FUS^p-Y526 is detected in vivo in mouse brains. Immunocytochemical analyses performed on transverse frozen-fixed and paraffin-embedded tissue sections of mouse brain showed sparse detection of FUS^p-Y526-positive cells (green) throughout brain tissue, in (A) astrocytes co-stained for GFAP (red), (B) Pyramidal neurons of the cerebral cortex co-stained for A2B5 (red), SMI33 and NeuN proteins (red), and (C) Neurons in the cerebellum co-stained for SMI-33. (D) No co-localization of FUS^p-Y526 and GFAP was observed in the neurons or in (E) brainstem. The neuronal nuclei were counterstained with DAPI. NeuN/FUS^p-Y526 = paraffin sections; others = frozen-fixed sections. Scale bar = 15 μm.

Figure 5

In vivo FUS^p-Y526 signal overlaps with the expression of active src family kinases and appears brain region-specific. Frozen-fixed and paraffin sections of brain from wild-type mice were co-immunostained for active phosphorylated pSrc, pFyn, pAbl and FUS^p-Y526, and co-localization of signals was observed in neurons of (A) hippocampus, (B) brainstem, and (C) frontal cortex. Frozen-fixed sections = pFyn/FUS^p-Y526; paraffin sections = pAbl/pSrc/FUS^p-Y526. Scale bar = 15 μm.

Figure 6

FUS^p-Y526 shows altered nucleocytoplasmic localization in cortical neurons in FTLD-FUS patients. (A) DAB immunolabelling using FUS^p-Y526 antibody in a representative control section showing diffuse nuclear immunoreactivity, whereas in FTLD-FUS cortical neurons (right) showing diffuse nuclear as well as cytoplasmic localization. FUS^p-Y526 antibody also recognizes smaller atypical granular (black arrows) and small globular (white arrow) aggregates. (B) Co-immunolabelling of FUS^p-Y526 and FUS in the cortical neurons of the control and FTLD-FUS patients, (C) showing the FUS and FUS^{p-Y526 signals} to only partially overlap in large cytoplasmic inclusions (white arrow). (D) Quantification of localization of the fluorescent FUS^p-Y526 immunolabelling (Nu = nuclear; Nu & Cyto = nuclear and cytoplasmic; Cyto = cytoplasmic only) by counting neurons in the frontal cortex of control and FTLD-FUS post-mortem brain tissue sections. ImageJ analyses of (E) FUS^p-Y526 and (F) FUS nuclear/cytoplasmic ratio in counted neurons.

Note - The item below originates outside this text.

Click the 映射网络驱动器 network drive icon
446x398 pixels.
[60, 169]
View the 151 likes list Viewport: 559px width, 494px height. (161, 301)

Statistical analyses were performed using ANOVA. Control n = 4, FTLD-FUS = 4. *P < 0.05, **P < 0.01. Paraffin sections, scale bar = 18 μm.

Figure 7

Activity of pAbl increases in the nuclei of FTLD-FUS frontal cortex neurons. (A) Co-immunolabelling using FUS^p-Y526 and pAbl antibody in the cortical neurons of control and FTLD-FUS patients. (B) Counting the frontal cortex neurons with pAbl signal localization in nucleus only (Nu), nucleus and cytoplasm (Nu & Cyto), or in the cytoplasm only (Cyto) in post-mortem tissue sections of control and FTLD-FUS. ImageJ analyses of (C) FUS^p-Y526 and (D) pAbl nuclear/cytoplasmic ratio in counted cortical neurons. Statistical analyses were performed using ANOVA. *P < 0.05, **P < 0.01. Paraffin sections, scale bar = 20 μm.

Figure 8

Activity of pAbl induces FUS^p-Y526 sequestration into G3BP1 positive granules in stressed sh-SY5Y. The FlpIn SH-SY5Y-TR-FRT-mScarlet-G3BP1-Myc cells generated by us were induced by doxycycline and transfected with constitutively active c-Abl kinase. Twenty hours post-transfection they were exposed to 50 μM sodium arsenite (As) for 1.5 h and processed for FUS^p-Y526 (green) and TDP-43 (magenta) immunolabelling, which revealed co-localization of FUS^p-Y526 and mScarlet-G3BP1 granules (red) only in stressed c-Abl transfected cells. The cell nuclei were counterstained with DAPI. Scale bar = 20 μm.